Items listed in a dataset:
↓↓↓
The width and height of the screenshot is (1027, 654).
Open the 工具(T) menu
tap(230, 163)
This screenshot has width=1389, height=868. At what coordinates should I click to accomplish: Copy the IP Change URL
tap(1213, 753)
↑↑↑
YOUR ASSIGNMENT — All the data must be duplicated exactly, with nothing added or removed.

SOLUTION FOR THIS EXERCISE —
The width and height of the screenshot is (1027, 654).
Open the 工具(T) menu
tap(230, 163)
This screenshot has width=1389, height=868. At what coordinates should I click to accomplish: Copy the IP Change URL
tap(1213, 753)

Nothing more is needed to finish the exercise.